For Moreau, a concussion is certainly not the worst he could have faced. Take Boston University’s Travis Roy, for example. In October of 1995, in his first collegiate shift, Roy went head-first into the boards while following a check. A cracked fourth vertebra left him paralyzed from the neck down.
Moreau, in fact, met Roy while in prep school. Roy told Moreau what happened to him.
“He mentioned that he really didn’t know what was going on, and he thought he could move stuff — in his own mind,” Moreau said. “And [in my case] when they were like, ‘Can you move your arms and legs?’ I thought I moved them. I did move them.
“But they started putting me on the back board and stretcher, and I’m like, ‘Did I think I moved them and not move them, what’s going on?’ Then I started thinking, ‘Oh God, that’s what he was talking about before.'”
But Moreau, who continued his rehabilitation Jan. 29 by returning to practice with the team for the first time since the injury, was fortunate in that he only had a concussion.

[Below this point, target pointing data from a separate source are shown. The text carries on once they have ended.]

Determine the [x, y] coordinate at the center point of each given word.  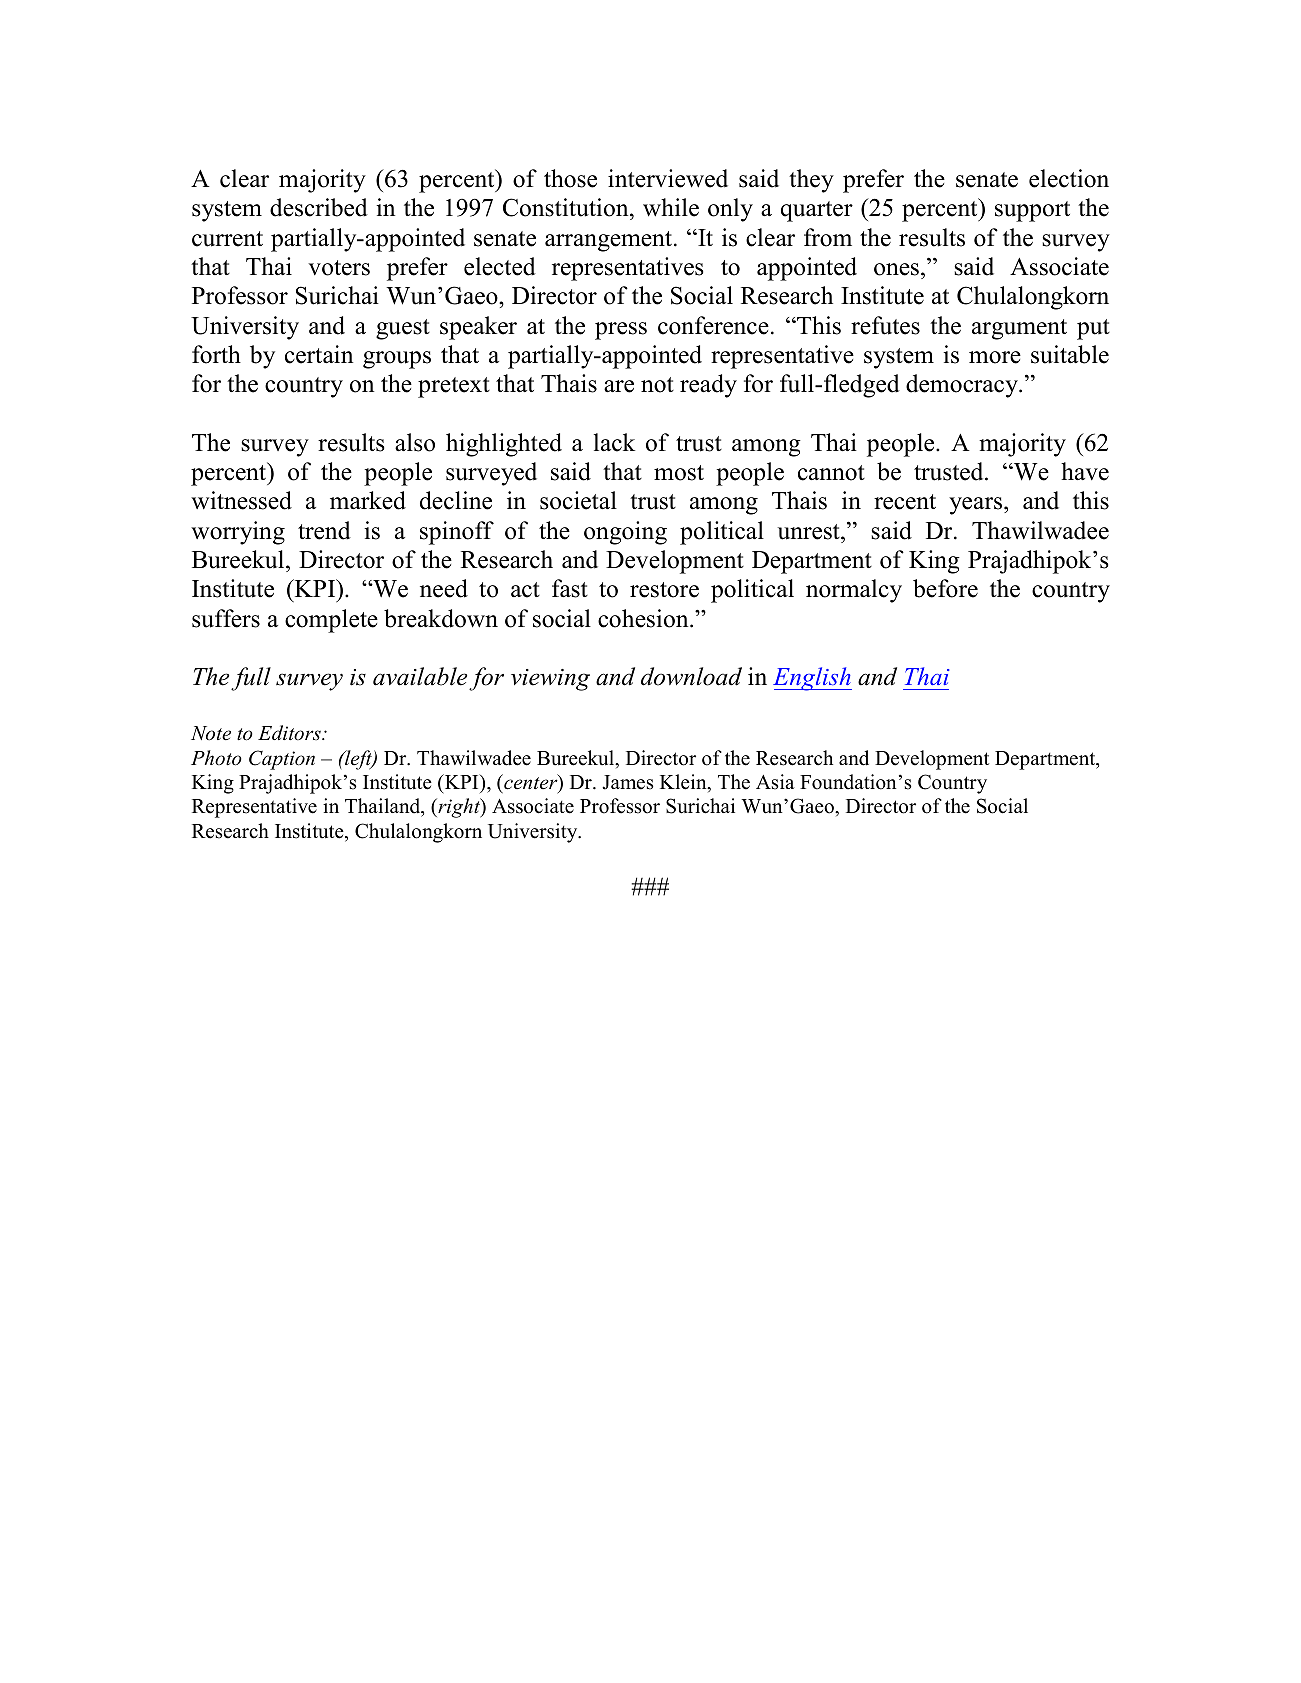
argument [1019, 329]
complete [331, 621]
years [977, 506]
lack [614, 442]
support [1032, 211]
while [671, 207]
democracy [963, 386]
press [621, 331]
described [319, 207]
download [691, 676]
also [415, 442]
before [945, 588]
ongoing [625, 533]
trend [324, 530]
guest [403, 329]
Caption [282, 760]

Still, it keeps him out of what he loves to do.
“It’s pretty frustrating, to be honest,” he said. “The thing you love most in your life, you can’t do. It’s been pretty hard so far to see everyone play and you’re not able to.”
As far as getting back in uniform for the team, Moreau feels helpless. “It’s not something I can do, it’s not in my control at all,” he said. “There’s not like a certain exercise I can do or a test I can pass. I just have to wait.
“Patience is a virtue, but I don’t have it right now.”